Dokument.
++++++++++

Autor: Als Friedrich von Bodelschwingh sein Lied veröffentlichte, da war der Tiefpunkt der Not in Nazi-Deutschland noch längst nicht erreicht. Es sollten noch viele tiefschwarze Nächte kommen, die Hölle sollte mit Krieg und Vernichtung über die Welt hereinbrechen. Wenn sich so etwas wiederholt, was haben wir dem entgegenzusetzen? Worauf hoffen wir? Auf Vernunft? Auf Fortschritt? Zweifel darf sich regen. Zu tief sind wir immer noch in schuldhafte Zusammenhänge verstrickt, nur auf den eigenen Vorteil aus. Es ist wie ein Verhängnis. Die Menschen graben sich immer wieder ihre eigenen Gräber. Doch die Hoffnung stirbt nicht. Das Geheimnis Gottes reicht bis zu uns. Menschen treten ins Licht, verändern sich, vertrauen Gott und trauen auf einmal einander über den Weg. Ängste werden kleiner, Frieden wächst, Schuld wird bekannt und Vergebung erlebt. Warum? Weil dieser Eine ins Grab gelegt wurde und weil er auferstanden ist. Wenn auch aller Menschen Schuld so ungeheuer groß ist, so reicht doch die Liebe Gottes weiter.

Morgen feiern wir das Fest des Lebens, Ostern. Wir dürfen fröhlich singen. Die Leidenden, Traurigen und die im Leben immer zu kurz oder zu spät kommen, dürfen voller Hoffnung lachen. Aber die anderen, die Lauten, die Überheblichen, denen das Schicksal anderer egal ist, die sich immer für die Größten halten, denen wird das Lachen vergehen. Sie werden einmal für immer schweigen.

++++++++++

Datensatzinhalt.

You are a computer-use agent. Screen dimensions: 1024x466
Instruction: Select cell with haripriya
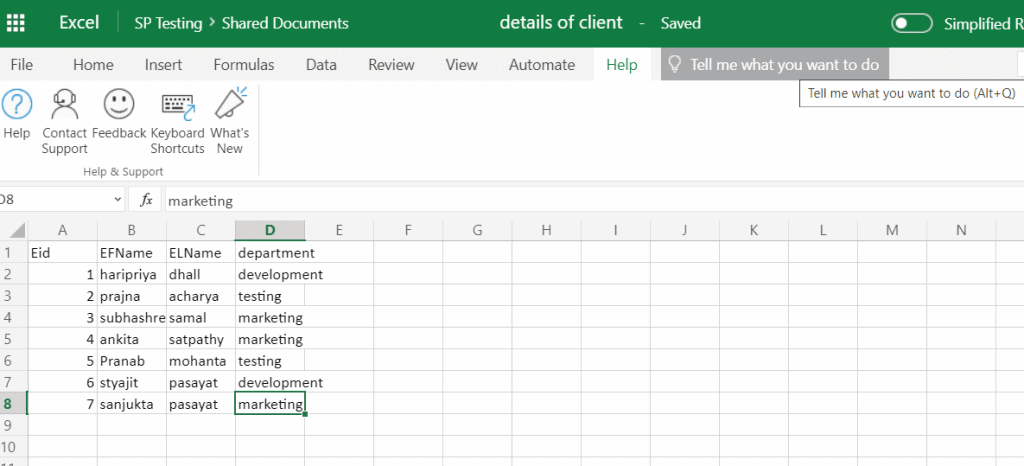(132, 275)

++++++++++

Aufgabenliste.
[a] Geben Sie den Abschnitt aus dem Dokument von „Morgen feiern wir“ bis „für immer schweigen.“ wortgetreu wieder.
[b] Welches Fest wird laut dem Dokument morgen gefeiert?
[c] Übersetzen Sie den Satz „Die Menschen graben sich immer wieder ihre eigenen Gräber.“ aus dem Dokument ins Englische.

Ergebnisse je Aufgabe.
[a]
Morgen feiern wir das Fest des Lebens, Ostern. Wir dürfen fröhlich singen. Die Leidenden, Traurigen und die im Leben immer zu kurz oder zu spät kommen, dürfen voller Hoffnung lachen. Aber die anderen, die Lauten, die Überheblichen, denen das Schicksal anderer egal ist, die sich immer für die Größten halten, denen wird das Lachen vergehen. Sie werden einmal für immer schweigen.

[b] Ostern, das Fest des Lebens.

[c] People keep digging their own graves again and again.